• [WHAT YOU HAVE TO DO]: Each entry is to be restated word for word, with nothing omitted.

RECORDS SUPPLIED: Begin

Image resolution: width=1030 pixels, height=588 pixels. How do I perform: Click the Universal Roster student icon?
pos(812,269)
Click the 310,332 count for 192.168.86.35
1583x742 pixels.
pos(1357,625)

RECORDS SUPPLIED: End

• [RESULT OF THIS EXERCISE]:
Image resolution: width=1030 pixels, height=588 pixels. How do I perform: Click the Universal Roster student icon?
pos(812,269)
Click the 310,332 count for 192.168.86.35
1583x742 pixels.
pos(1357,625)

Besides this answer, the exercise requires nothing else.